OpenMathLib / OpenBLAS

OpenBLAS is an optimized BLAS library based on GotoBLAS2 1.13 BSD version.
http://www.openblas.net
BSD 3-Clause "New" or "Revised" License
6.29k stars 1.49k forks source link

Compilation terminates with: ieee_inexact is signaling #2901

Closed moravveji closed 3 years ago

moravveji commented 3 years ago

Dear all

I am trying to build OpenBLAS v. 0.3.10 on an AMD naples node using the AOCC/2.2.0 prebuilt compilers (clang and flang). Each node has two sockets with 32 cores per socket, and running CentOS 7.8 as OS.
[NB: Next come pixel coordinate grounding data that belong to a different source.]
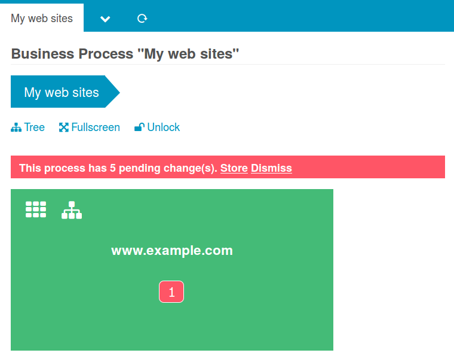Open the www.example.com node title
The width and height of the screenshot is (454, 359).
pos(172,251)
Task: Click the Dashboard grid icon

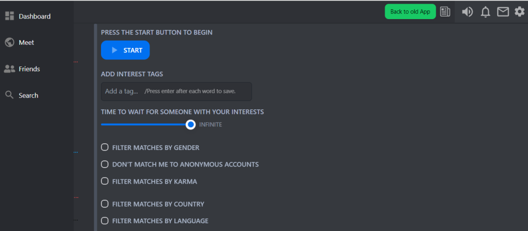Action: [9, 16]
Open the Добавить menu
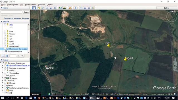 [x=41, y=5]
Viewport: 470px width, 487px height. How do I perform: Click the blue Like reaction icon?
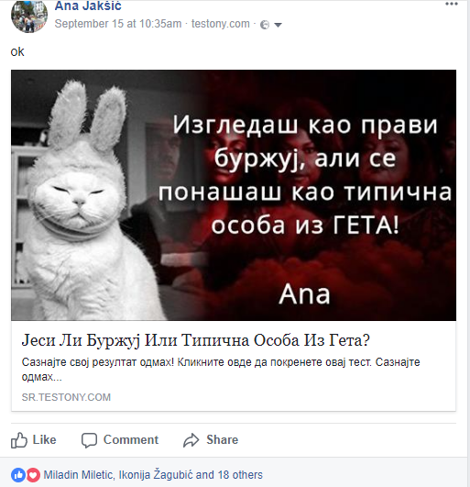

At the end of the build, I get the following error message and the build terminates:

END OF TESTS
Warning: ieee_inexact is signaling
FORTRAN STOP
make[1]: Leaving directory `/work/OpenBLAS/OpenBLAS-0.3.10/ctest'
make: *** [tests] Error 2 

Here is the full make command that I execute:

make TARGET=ZEN CC=clang FC=flang BINARY=64 USE_THREAD=1 USE_OPENMP=1 NUM_THREADS=64 NUM_PARALLEL=64 BIGNUMA=0 NO_AVX=1 NO_AVX2=0 NO_AVX512=1 MAX_STACK_ALLOC=2048

In the Makefile.rule I see no relevant variable/control over the IEEE precision tolerance for tests, hence, my hands are short here. Do you have an idea how to circumvent the fail, and help it pass?

Thanks in advance. Ehsan

martin-frbg commented 3 years ago

Can you upload the full build log please ? I do not think the IEEE_INEXACT is the actual cause, probably some critical error was reported earlier

moravveji commented 3 years ago

Thanks @martin-frbg for your swift reply. I see a lot of expr: syntax error in the build log, which I cannot easily associate to the make arguments. Please find the log file attached. log.tar.gz

martin-frbg commented 3 years ago

Not sure what the expr errors are about, but the actual problem appears to be this:

OMP_NUM_THREADS=2 ./xccblat2 < cin2
FIO-F-217/list-directed read/unit=5/attempt to read past end of file.
 File name = 'stdin ',    formatted, sequential access   record = 1
 In source file c_cblat2.f, at line number 129
make[1]: *** [all2] Error 127
make[1]: *** Waiting for unfinished jobs....
TESTS OF THE COMPLEX*16        LEVEL 3 BLAS

which is either a corrupt/truncated input file or a bug in the test. (ISTR fixing something like this in the develop branch, so the quickest solution would probably be to cherrypick the current c_cblat2.f from there. (Or wait a few hours for me to either lose my mind or release 0.3.11 - possibly both)

The various IEEE errors are most probably generated by functions in the LAPACK code that actively check for IEEE-conformant behaviour of the host.

moravveji commented 3 years ago

@martin-frbg: if the release of 0.3.11 is an option, I am patient enough to wait ;-)

moravveji commented 3 years ago

Thanks @martin-frbg for the fix. The new release (0.3.11) indeed compiles flawlessly.

martin-frbg commented 3 years ago

Unfortunately 0.3.11 has some other problems, like not including all double-precision complex functions in the library - there will be another release soon

moravveji commented 3 years ago

I was not aware of that, so, thanks for the heads-up. Don't you mind notifying me here to fetch the new release once it is fired?

martin-frbg commented 3 years ago

Reopening as a reminder to let you know as soon as all known bugs are replaced by new ones.

martin-frbg commented 3 years ago

Released 0.3.12 now, hope this clears up all the fallout from 0.3.11 BTW the "expr: syntax error" were probably caused by a broken check for the gcc version, please let me know if you still see them with 0.3.12

moravveji commented 3 years ago

Thanks for the last release. I also easily compiled it; however, I still see the "expr: syntax error" message everywhere. What worries me is that you do not see this, and hence cannot reproduce it on your platform. I am using AOCC v.2.2.0 compilers on an AMD Naples machine with CentOS 7.8.

martin-frbg commented 3 years ago

Found a spurious "expr" in a shell call to query the flang version now (Makefile.system near line 860) - this should be harmless as the call only served to identify an earlier version of AOCC flang that required a workaround for a complier bug)